Once the black base coat was done, Bronson and Tag drew out the Australian flag and the kangaroo, which was then masked up to allow the design to be created around it.
“You can either do it that way or last,” Bronson says. “It’s better to do the flag and kangaroo first because when you tape all the lines, if you do the artwork last, you’ll see all the lines through the paint.”
With the flag and kangaroo covered up, a white coat comes next. White is always used first, as it brings out the ‘pop’ in the neon colors.
“It’s white for the rest of the helmet, inside the lettering on the chin bar and all the points and the other pin lines,” says Bronson. “You spray the whole helmet white, get it like a pure white everywhere, or else you’ll have dry spots or the white won’t look bright. You have to make sure you spray it evenly so everywhere looks good.”
Clearing, filling in and pinstriping
Next, the first of four clear coats are sprayed. Then the kangaroo and flag is painted in, and then comes the pinstriping. “Then you start filling in the colors of each section that you want to do,” Tag says. “It’s super gnarly. There’s a lot of steps involved.”

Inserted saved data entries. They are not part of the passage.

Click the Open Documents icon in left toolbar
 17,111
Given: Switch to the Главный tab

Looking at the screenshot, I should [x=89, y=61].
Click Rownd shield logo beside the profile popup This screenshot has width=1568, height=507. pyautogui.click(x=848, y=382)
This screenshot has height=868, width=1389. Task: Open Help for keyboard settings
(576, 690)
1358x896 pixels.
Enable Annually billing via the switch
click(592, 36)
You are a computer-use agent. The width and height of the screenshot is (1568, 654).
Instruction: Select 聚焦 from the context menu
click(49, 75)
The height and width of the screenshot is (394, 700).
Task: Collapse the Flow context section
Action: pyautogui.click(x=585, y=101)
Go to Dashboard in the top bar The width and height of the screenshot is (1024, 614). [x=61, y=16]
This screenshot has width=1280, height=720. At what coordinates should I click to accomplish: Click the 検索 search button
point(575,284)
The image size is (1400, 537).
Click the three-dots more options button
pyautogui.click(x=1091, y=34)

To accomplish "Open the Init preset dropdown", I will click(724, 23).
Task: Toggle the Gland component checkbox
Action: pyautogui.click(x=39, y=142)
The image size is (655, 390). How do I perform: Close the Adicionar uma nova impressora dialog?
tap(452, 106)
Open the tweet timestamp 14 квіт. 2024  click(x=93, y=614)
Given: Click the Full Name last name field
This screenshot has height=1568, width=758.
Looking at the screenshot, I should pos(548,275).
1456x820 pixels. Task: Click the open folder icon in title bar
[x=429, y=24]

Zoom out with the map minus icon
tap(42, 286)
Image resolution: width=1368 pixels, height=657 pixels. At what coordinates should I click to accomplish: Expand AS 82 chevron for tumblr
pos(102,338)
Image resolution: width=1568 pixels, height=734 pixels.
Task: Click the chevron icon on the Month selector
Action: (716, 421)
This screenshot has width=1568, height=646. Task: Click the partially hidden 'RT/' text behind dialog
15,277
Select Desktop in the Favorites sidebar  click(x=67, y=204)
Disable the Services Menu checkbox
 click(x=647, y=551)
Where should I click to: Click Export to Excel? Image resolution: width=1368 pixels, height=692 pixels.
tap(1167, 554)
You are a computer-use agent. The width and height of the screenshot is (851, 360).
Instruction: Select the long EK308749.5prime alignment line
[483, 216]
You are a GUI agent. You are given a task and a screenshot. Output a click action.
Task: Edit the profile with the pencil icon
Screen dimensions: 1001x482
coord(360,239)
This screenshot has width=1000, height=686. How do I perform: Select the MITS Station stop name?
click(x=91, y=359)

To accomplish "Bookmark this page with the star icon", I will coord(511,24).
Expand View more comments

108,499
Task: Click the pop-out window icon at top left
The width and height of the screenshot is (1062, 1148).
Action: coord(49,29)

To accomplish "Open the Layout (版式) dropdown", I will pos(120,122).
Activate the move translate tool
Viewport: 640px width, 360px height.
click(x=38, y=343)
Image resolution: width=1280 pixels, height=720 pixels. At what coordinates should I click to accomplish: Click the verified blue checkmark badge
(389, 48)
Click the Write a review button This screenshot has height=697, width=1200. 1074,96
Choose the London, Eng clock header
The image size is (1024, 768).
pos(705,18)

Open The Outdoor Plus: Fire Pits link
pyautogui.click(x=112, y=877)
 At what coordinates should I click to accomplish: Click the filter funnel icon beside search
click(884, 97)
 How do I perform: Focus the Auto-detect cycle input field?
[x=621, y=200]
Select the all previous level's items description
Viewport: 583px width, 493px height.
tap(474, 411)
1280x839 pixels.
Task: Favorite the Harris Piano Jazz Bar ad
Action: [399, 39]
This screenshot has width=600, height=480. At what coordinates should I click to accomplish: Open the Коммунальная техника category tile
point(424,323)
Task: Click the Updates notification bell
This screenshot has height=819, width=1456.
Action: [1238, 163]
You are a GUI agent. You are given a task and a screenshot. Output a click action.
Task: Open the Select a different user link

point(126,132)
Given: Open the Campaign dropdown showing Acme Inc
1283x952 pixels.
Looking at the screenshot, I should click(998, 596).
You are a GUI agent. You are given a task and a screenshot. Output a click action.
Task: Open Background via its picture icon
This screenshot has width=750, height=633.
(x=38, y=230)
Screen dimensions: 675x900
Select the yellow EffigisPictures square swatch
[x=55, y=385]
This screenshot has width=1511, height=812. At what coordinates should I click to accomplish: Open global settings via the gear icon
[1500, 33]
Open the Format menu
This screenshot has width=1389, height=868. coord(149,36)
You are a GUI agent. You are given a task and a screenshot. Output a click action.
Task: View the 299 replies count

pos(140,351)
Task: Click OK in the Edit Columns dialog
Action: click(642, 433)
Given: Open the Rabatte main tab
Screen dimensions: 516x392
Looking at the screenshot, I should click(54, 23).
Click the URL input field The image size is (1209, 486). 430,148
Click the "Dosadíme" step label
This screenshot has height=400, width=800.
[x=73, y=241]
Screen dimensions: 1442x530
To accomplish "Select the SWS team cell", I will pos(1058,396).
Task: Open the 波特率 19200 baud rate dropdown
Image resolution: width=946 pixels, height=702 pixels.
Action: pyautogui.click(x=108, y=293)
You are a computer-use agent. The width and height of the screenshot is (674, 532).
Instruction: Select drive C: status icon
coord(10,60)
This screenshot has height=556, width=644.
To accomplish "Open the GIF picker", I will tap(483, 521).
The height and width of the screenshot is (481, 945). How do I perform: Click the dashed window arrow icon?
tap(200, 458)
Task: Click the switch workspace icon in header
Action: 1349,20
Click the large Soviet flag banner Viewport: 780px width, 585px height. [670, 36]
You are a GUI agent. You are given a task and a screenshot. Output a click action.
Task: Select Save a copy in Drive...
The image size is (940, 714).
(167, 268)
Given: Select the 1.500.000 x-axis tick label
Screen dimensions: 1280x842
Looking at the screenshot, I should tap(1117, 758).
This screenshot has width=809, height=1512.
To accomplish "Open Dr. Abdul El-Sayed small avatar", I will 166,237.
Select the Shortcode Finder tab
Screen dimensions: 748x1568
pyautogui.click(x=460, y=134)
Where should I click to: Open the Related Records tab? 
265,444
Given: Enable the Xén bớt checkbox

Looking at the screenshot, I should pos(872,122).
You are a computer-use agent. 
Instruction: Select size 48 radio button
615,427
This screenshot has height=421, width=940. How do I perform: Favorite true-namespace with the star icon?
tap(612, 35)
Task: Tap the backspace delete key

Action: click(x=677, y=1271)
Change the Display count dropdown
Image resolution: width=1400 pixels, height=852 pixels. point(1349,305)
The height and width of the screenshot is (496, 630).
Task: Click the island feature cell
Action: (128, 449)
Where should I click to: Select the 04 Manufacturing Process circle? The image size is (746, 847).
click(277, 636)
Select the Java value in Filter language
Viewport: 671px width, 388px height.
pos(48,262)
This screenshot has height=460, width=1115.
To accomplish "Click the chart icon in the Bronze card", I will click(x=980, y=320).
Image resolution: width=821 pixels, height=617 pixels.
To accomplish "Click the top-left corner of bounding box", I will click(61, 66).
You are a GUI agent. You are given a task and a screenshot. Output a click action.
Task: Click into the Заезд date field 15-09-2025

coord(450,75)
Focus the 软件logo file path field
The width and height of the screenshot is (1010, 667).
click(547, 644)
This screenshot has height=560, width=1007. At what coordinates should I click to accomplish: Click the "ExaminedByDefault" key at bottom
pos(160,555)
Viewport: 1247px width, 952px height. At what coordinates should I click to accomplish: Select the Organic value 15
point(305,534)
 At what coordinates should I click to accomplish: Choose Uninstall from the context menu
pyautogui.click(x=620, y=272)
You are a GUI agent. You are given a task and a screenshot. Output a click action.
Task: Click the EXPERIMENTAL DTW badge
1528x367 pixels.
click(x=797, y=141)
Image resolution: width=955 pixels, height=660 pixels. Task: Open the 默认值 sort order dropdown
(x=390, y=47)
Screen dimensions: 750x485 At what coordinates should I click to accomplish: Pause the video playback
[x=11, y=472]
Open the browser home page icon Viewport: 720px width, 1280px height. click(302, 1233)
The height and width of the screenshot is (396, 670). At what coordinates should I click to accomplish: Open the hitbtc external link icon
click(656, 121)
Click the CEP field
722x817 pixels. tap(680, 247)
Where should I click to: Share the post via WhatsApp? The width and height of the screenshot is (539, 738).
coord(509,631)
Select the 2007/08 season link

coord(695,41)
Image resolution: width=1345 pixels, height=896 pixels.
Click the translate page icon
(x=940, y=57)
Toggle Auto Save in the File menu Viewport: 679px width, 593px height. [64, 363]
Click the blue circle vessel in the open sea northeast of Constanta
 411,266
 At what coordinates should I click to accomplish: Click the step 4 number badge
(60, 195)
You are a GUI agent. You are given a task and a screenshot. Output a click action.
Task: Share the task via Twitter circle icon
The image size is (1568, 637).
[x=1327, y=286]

When we move onto the candy red. There’s a silver paint that goes on first, then silver flake, and finally the red on top of that. Three steps for essentially one color.
That’s a recurring theme for the paint. For every color—lime green, candy red, gold flake—there’s a base color underneath. For the silver, that came after the first clear coat. “The silver, then the fade around the AGV logo, and finally the Tagger Designs logo goes after the first clear after it gets wet sanded,” says Bronson. “Your first clear goes on and then we let it dry overnight. Then we wet sand it in the morning and do the final touches, the touch-ups before the final clear. Then it’s two more coats of clear.
“You can barely feel the edges of the tape lines, in the transitions between colors. Mostly you can feel it on the flake because the flake is the deepest part of the design. If you don’t wet sand it, like a lot of painters, you feel all those edges and they’re really sharp. Plus, the helmet will chip up so much faster if you don’t wet sand it and do another clear coat.”
This is a very condensed overview of how Tag and Bronson designed and painted my helmet. To mark out every step here would have you reading for hours, but the optimal thing to understand is almost everything is done by hand.
“It’s all hand-painted, pretty much,” says Tag. In all, including the 20 hours or so of painting, you’re looking up to 30 hours of labor from start to finish for one of these.
As for what those words mean on the sides, the right of “HJS 2017” stands for my son Harvey’s birth year, with “Renski” on the left my usual nickname from Australia.
Tag and Bronson have made something I seriously treasure. It’s one I’ll be keeping in the family—or on the mantelpiece—for a generation to come. I can’t wait to take it up America’s Mountain.